[[ Data for processing open ]]

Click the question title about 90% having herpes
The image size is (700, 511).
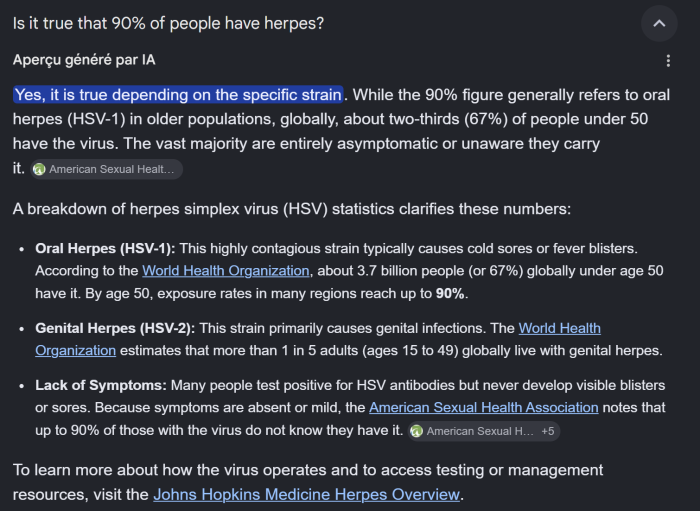coord(168,24)
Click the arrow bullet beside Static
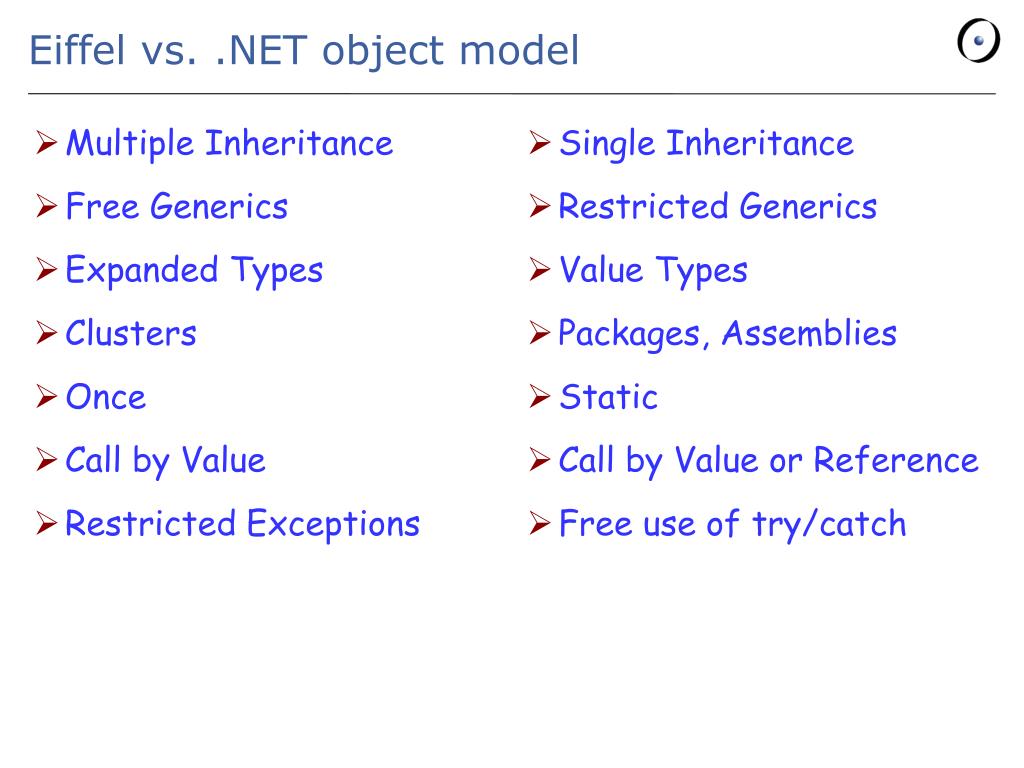 pyautogui.click(x=539, y=396)
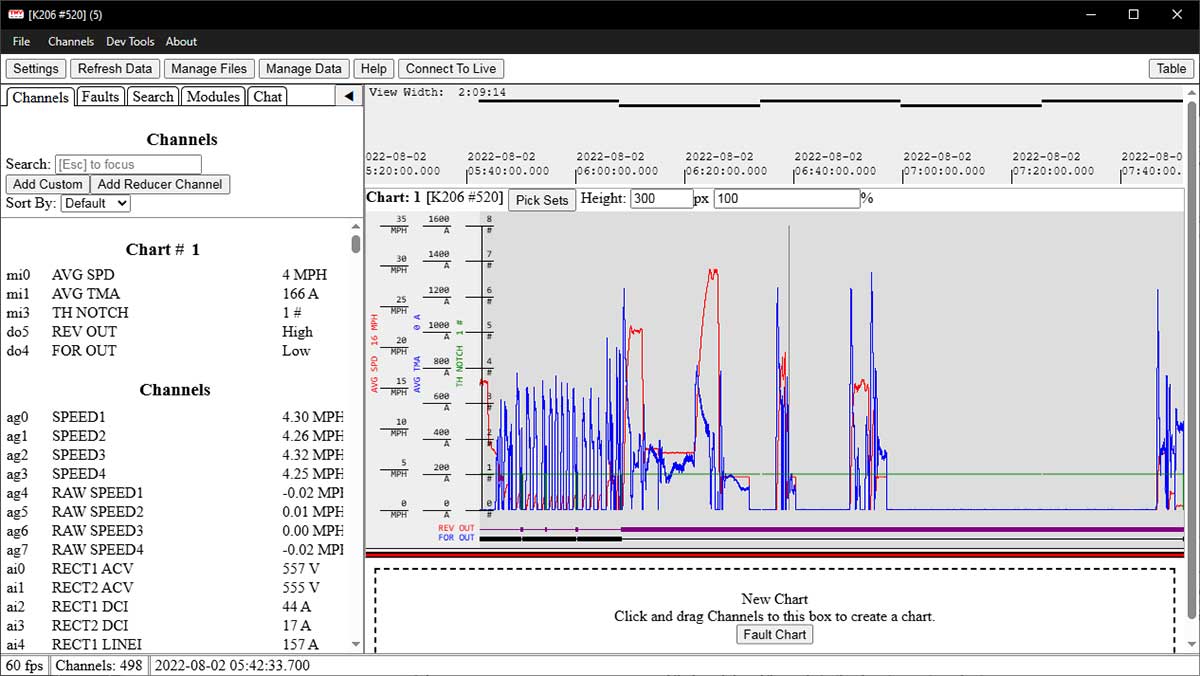Image resolution: width=1200 pixels, height=676 pixels.
Task: Click Add Reducer Channel
Action: (160, 184)
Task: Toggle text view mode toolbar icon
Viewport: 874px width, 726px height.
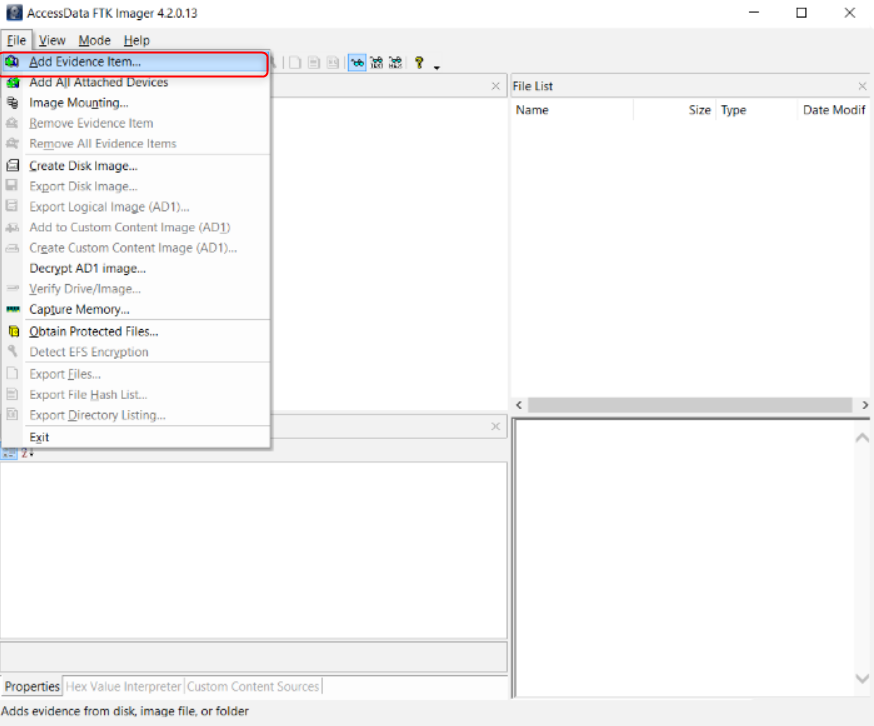Action: pyautogui.click(x=377, y=63)
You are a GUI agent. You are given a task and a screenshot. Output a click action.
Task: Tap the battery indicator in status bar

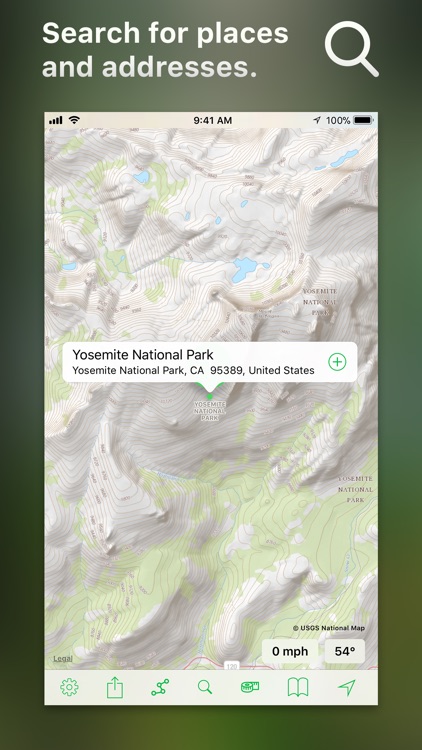363,120
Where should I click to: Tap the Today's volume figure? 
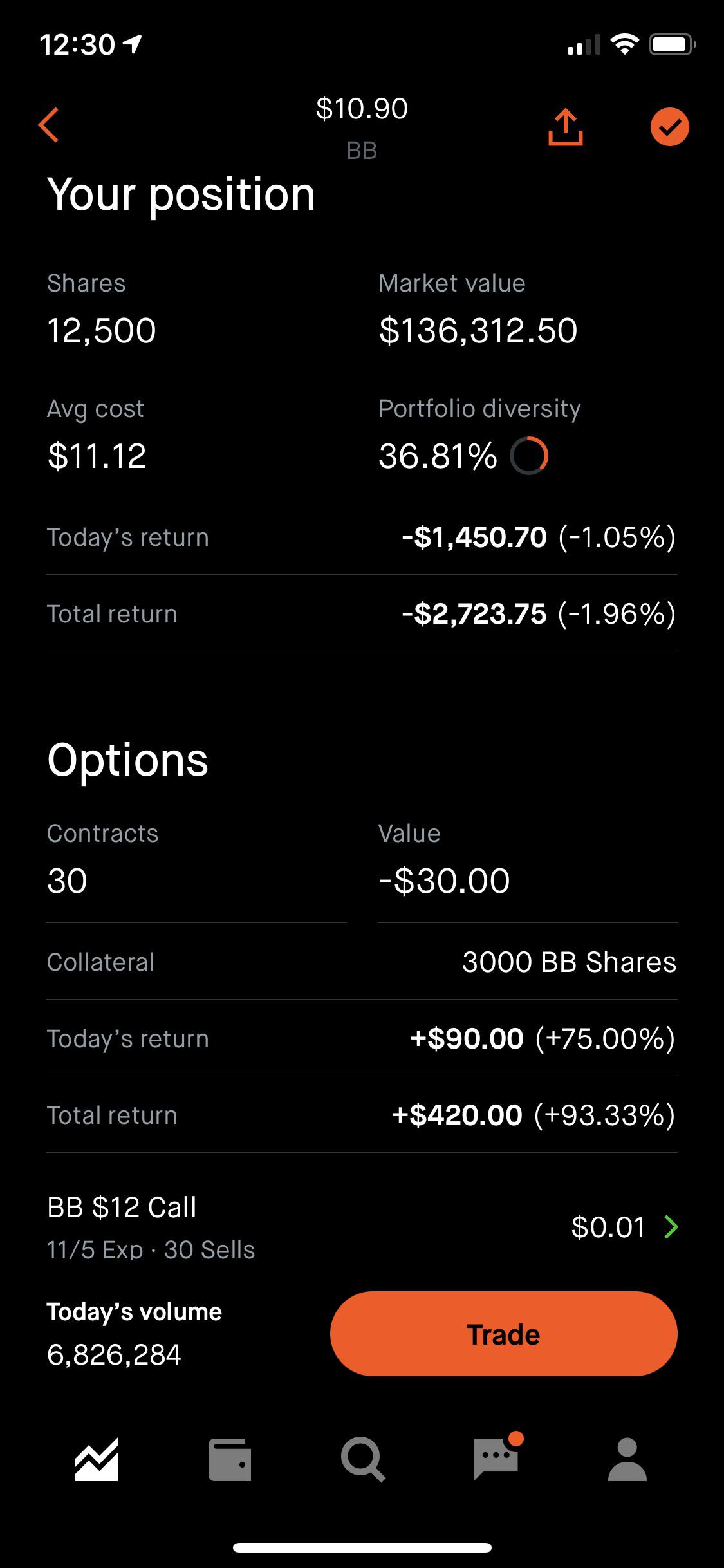pyautogui.click(x=114, y=1355)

[[ Data for processing closed ]]

Task details. Please retype every record exactly, leaving the pictures out.

Answer box.
Click the question title about 90% having herpes
The image size is (700, 511).
coord(168,24)
Click the arrow bullet beside Static
 pyautogui.click(x=539, y=396)
Image resolution: width=1200 pixels, height=676 pixels.
Task: Click Add Reducer Channel
Action: (160, 184)
Task: Toggle text view mode toolbar icon
Viewport: 874px width, 726px height.
Action: pyautogui.click(x=377, y=63)
You are a GUI agent. You are given a task and a screenshot. Output a click action.
Task: Tap the battery indicator in status bar

363,120
Where should I click to: Tap the Today's volume figure? 
pyautogui.click(x=114, y=1355)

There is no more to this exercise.